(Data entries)
=== Section Start ===

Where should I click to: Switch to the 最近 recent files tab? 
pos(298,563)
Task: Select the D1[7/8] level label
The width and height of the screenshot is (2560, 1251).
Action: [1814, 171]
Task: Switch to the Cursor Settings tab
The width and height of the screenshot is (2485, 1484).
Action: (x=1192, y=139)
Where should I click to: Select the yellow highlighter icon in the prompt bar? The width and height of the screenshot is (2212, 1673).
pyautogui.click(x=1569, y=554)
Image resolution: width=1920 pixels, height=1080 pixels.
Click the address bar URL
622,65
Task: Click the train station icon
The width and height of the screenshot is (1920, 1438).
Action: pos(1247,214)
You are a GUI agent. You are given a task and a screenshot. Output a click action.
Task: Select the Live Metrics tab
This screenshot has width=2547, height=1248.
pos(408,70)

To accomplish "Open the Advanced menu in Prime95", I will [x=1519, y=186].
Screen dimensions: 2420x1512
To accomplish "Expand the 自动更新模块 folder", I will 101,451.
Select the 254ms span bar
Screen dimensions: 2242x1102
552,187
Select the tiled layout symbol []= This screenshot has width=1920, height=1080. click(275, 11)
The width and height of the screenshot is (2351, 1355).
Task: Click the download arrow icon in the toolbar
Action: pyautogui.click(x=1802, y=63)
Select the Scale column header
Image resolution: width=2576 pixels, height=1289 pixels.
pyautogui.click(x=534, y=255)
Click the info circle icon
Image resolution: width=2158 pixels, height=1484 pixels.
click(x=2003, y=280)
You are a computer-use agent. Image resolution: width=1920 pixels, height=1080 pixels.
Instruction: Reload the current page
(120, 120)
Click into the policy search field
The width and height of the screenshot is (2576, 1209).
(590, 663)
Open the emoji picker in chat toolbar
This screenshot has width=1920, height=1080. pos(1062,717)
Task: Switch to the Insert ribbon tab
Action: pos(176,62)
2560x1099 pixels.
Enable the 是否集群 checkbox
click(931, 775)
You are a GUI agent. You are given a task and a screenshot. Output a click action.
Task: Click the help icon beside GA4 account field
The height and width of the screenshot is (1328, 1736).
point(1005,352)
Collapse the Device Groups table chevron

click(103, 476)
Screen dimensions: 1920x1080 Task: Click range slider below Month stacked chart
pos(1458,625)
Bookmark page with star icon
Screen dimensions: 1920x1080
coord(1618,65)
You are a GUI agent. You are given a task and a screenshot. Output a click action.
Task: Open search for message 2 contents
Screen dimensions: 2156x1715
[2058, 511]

=== Section End ===

▶ _Directions for this task_:
All the lines above need to be retyped exactly, with nothing left out.

▶ _Completed task_:
Where should I click to: Switch to the 最近 recent files tab? 
pos(298,563)
Task: Select the D1[7/8] level label
The width and height of the screenshot is (2560, 1251).
Action: [1814, 171]
Task: Switch to the Cursor Settings tab
The width and height of the screenshot is (2485, 1484).
Action: (x=1192, y=139)
Where should I click to: Select the yellow highlighter icon in the prompt bar? The width and height of the screenshot is (2212, 1673).
pyautogui.click(x=1569, y=554)
Image resolution: width=1920 pixels, height=1080 pixels.
Click the address bar URL
622,65
Task: Click the train station icon
The width and height of the screenshot is (1920, 1438).
Action: pos(1247,214)
You are a GUI agent. You are given a task and a screenshot. Output a click action.
Task: Select the Live Metrics tab
This screenshot has width=2547, height=1248.
pos(408,70)

To accomplish "Open the Advanced menu in Prime95", I will [x=1519, y=186].
Screen dimensions: 2420x1512
To accomplish "Expand the 自动更新模块 folder", I will 101,451.
Select the 254ms span bar
Screen dimensions: 2242x1102
552,187
Select the tiled layout symbol []= This screenshot has width=1920, height=1080. click(275, 11)
The width and height of the screenshot is (2351, 1355).
Task: Click the download arrow icon in the toolbar
Action: pyautogui.click(x=1802, y=63)
Select the Scale column header
Image resolution: width=2576 pixels, height=1289 pixels.
pyautogui.click(x=534, y=255)
Click the info circle icon
Image resolution: width=2158 pixels, height=1484 pixels.
click(x=2003, y=280)
You are a computer-use agent. Image resolution: width=1920 pixels, height=1080 pixels.
Instruction: Reload the current page
(120, 120)
Click into the policy search field
The width and height of the screenshot is (2576, 1209).
(590, 663)
Open the emoji picker in chat toolbar
This screenshot has width=1920, height=1080. pos(1062,717)
Task: Switch to the Insert ribbon tab
Action: pos(176,62)
2560x1099 pixels.
Enable the 是否集群 checkbox
click(931, 775)
You are a GUI agent. You are given a task and a screenshot. Output a click action.
Task: Click the help icon beside GA4 account field
The height and width of the screenshot is (1328, 1736).
point(1005,352)
Collapse the Device Groups table chevron

click(103, 476)
Screen dimensions: 1920x1080 Task: Click range slider below Month stacked chart
pos(1458,625)
Bookmark page with star icon
Screen dimensions: 1920x1080
coord(1618,65)
You are a GUI agent. You are given a task and a screenshot. Output a click action.
Task: Open search for message 2 contents
Screen dimensions: 2156x1715
[2058, 511]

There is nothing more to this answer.